If you then on a link in a funky email, and it takes you to http://www.nekkidgrrrlz.com, then your computer has to communicate through the company’s computer network, and again they may have a monitor set up that would notice this.

In other words, it’s probably too late to worry about it. If someone notices, just plead that you didn’t solicit the message and that you’ve asked your friends to stop sending you such things at work. Throw in some obsequious natter about wanting to foster workplace diversity and not creating a hostile work environment for any of your cow-orkers and you’re doing about the best you can.

[Qadgop_the_Mercotan]

douglips, I’m at work, so I’m afraid to try your link. Where does it lead to?

QtM

[Crusoe]

douglips is absolutely spot on. If you’re at work, chances are all attachments or URLs are logged at the firewall, so deleting evidence from your own PC is useless. I’ve seen places that have ‘flesh tone’ software scanning image files for potential nudity and keyword filters for dodgy terms. Keep doing that and the friendly IT director would be paying a visit.
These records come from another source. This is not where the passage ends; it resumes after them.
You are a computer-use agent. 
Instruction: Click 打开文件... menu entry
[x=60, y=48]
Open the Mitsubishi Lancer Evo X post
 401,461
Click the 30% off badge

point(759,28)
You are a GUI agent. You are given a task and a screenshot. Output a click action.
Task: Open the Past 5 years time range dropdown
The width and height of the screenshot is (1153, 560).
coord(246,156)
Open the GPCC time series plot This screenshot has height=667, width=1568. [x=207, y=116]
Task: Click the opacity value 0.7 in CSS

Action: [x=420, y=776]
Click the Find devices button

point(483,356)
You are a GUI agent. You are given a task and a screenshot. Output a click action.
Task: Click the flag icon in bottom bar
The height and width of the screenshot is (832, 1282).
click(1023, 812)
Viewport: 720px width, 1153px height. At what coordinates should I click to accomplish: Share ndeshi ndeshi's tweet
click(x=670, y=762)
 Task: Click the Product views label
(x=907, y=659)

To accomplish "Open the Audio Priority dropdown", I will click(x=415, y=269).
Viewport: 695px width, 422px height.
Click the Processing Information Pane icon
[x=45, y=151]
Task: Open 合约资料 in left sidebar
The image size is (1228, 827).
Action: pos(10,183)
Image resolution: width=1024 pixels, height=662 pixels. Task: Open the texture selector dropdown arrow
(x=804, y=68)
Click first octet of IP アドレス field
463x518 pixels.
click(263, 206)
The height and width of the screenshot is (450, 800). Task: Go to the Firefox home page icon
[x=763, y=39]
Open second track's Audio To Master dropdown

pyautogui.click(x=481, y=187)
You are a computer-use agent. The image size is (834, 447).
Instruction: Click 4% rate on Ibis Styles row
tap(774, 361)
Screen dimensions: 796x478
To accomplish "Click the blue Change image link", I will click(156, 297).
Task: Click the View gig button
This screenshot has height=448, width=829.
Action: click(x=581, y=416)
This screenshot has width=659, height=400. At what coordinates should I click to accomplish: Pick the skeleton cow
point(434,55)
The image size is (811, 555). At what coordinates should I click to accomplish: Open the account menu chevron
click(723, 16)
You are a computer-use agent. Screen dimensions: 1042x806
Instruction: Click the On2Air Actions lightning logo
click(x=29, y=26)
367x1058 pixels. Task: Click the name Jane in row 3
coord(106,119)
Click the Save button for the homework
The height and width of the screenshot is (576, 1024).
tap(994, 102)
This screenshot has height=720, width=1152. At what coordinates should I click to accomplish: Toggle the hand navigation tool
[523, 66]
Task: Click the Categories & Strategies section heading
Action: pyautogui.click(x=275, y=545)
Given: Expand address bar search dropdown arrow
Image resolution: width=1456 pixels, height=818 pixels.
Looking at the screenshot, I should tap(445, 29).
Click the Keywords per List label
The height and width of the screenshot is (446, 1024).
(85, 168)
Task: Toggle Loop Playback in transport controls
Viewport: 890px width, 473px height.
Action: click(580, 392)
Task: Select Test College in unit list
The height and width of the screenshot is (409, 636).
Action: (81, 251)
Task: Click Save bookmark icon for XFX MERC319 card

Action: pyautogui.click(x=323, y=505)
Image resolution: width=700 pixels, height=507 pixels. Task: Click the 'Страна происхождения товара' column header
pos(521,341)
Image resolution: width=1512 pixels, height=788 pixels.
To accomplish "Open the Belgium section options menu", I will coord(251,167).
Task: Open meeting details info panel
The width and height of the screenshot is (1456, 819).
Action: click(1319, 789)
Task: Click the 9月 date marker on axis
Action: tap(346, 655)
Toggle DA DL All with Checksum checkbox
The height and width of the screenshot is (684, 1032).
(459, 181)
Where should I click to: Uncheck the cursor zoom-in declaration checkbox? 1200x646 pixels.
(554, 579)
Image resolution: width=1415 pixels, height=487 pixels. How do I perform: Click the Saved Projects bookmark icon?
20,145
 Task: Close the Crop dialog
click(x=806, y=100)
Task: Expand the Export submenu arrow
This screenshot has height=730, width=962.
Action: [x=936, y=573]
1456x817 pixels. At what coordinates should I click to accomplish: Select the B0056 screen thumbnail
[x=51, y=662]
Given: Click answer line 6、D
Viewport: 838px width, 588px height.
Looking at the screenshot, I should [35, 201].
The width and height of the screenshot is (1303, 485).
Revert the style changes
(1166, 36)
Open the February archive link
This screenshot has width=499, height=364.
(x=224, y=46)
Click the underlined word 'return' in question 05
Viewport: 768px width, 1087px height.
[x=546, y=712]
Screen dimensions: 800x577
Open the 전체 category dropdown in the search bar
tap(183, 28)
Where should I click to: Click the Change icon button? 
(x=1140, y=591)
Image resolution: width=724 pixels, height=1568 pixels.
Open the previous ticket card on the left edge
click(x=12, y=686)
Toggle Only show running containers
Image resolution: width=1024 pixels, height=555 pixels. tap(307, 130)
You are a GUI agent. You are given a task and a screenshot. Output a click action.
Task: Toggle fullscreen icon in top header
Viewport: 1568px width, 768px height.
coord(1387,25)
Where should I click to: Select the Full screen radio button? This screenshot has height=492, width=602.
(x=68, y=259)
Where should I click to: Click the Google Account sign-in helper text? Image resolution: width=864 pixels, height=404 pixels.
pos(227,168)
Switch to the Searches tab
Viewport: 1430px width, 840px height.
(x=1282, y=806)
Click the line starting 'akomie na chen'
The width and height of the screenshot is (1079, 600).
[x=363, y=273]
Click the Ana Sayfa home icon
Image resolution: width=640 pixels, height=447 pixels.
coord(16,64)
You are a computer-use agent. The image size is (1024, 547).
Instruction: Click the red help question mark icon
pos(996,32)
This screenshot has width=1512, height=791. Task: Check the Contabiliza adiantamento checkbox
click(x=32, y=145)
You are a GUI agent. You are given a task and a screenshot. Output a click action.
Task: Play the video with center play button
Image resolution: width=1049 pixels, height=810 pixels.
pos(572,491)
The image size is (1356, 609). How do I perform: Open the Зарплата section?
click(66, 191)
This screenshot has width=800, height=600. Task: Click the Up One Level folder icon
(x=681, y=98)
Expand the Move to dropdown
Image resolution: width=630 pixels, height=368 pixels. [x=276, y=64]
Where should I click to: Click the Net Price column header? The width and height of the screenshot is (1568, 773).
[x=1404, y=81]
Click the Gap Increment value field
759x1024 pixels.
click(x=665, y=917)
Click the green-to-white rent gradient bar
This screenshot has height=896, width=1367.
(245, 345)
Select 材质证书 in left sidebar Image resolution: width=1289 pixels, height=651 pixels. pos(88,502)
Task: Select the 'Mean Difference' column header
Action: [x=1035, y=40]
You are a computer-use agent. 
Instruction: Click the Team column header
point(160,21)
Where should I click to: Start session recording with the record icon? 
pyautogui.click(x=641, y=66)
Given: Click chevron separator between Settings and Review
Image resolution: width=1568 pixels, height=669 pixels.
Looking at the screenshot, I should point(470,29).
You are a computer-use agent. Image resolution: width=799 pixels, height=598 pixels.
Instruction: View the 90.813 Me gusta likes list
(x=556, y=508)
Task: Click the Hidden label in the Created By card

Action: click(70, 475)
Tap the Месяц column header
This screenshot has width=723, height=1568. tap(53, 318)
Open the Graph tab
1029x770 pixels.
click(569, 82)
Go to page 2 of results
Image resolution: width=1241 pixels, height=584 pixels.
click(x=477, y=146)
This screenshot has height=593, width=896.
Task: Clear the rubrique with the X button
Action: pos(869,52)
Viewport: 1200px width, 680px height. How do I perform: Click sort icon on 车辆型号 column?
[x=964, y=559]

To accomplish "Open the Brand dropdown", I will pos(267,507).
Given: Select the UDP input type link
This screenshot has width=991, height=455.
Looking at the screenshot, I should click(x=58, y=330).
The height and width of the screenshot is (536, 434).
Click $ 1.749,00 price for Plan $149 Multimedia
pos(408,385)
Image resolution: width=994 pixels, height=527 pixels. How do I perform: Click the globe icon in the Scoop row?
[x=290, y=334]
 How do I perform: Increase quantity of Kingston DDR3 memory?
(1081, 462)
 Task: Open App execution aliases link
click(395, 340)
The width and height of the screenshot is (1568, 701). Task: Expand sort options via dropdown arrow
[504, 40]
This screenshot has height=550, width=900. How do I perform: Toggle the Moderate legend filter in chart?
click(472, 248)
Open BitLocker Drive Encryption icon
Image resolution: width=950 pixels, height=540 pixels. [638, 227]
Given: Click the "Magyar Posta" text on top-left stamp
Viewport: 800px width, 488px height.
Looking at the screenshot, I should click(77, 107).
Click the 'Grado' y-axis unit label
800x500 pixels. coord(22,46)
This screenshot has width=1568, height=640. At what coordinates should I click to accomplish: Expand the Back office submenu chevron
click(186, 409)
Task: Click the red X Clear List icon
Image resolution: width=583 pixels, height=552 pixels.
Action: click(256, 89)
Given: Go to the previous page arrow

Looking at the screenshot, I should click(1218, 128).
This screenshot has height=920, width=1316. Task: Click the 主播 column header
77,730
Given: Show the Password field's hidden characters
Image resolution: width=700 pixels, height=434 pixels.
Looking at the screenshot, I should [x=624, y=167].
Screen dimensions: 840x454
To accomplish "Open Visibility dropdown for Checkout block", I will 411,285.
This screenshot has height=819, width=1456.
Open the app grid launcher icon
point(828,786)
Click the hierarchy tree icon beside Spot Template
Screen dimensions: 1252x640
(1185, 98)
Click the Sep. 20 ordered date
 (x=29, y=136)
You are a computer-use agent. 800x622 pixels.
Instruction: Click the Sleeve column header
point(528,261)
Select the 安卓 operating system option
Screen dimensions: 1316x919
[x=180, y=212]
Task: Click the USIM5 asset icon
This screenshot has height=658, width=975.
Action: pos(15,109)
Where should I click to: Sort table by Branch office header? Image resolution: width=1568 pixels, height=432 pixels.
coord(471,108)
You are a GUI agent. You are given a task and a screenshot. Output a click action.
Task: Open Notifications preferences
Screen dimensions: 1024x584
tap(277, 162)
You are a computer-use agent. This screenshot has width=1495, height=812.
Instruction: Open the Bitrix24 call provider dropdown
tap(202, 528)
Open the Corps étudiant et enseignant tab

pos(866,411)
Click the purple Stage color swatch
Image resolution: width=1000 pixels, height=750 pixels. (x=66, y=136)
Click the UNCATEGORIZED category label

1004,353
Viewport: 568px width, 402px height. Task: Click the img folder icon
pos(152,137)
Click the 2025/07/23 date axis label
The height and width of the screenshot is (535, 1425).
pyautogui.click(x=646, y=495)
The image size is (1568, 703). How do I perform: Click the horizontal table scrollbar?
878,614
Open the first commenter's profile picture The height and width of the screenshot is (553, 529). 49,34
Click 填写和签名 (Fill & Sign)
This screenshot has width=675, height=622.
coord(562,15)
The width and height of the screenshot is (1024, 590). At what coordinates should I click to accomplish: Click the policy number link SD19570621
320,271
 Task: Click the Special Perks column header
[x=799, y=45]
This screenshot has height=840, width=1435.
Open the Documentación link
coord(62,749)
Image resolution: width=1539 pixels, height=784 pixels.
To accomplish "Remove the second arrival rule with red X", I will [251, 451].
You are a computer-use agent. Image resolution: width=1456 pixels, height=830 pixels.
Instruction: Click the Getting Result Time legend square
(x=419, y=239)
The URL is a made-up one. It doesn’t lead to any dodgy site. I assume the vB code automatically changed text to a URL rather than it being deliberately entered.

[IMightBeGiant]

Here are some things you can do to cover your tracks…
I’ve never used Evidence Eliminator, but I imagine it does most of this.
(Incidentally, I first used this to cover shopping from my SO, but, sure, I’ve used it for other things. >:)

Delete your browser’s history, or at least edit them.

Look in the Windows\Cookies directory and delete suspicious ones.

Go to your browser’s cache directory, and just go ahead and delete everything in that directory.

Look in Windows\Recent to see if anything needs to go. These files will show up under Start, Documents.

Granted, if your IT guy is really on the ball, AND the company is serious about investigating things like this, you’re probably already caught. If you don’t receive a warning, don’t stress about it, though. (Typically, the IT guys are the worst culprits!)

A friend of mine was hired to do monitoring for an unnamed (to me) software company and discovered that 50% of the company’s bandwidth was being used to download porn.

[Cerowyn]

*Originally posted by Qadgop the Mercotan *
douglips, I’m at work, so I’m afraid to try your link. Where does it lead to?

Network Solutions says that the domain doesn’t exist, so I suspect douglips was pulling your leg.

'Course that means you can register it if you want to start a business.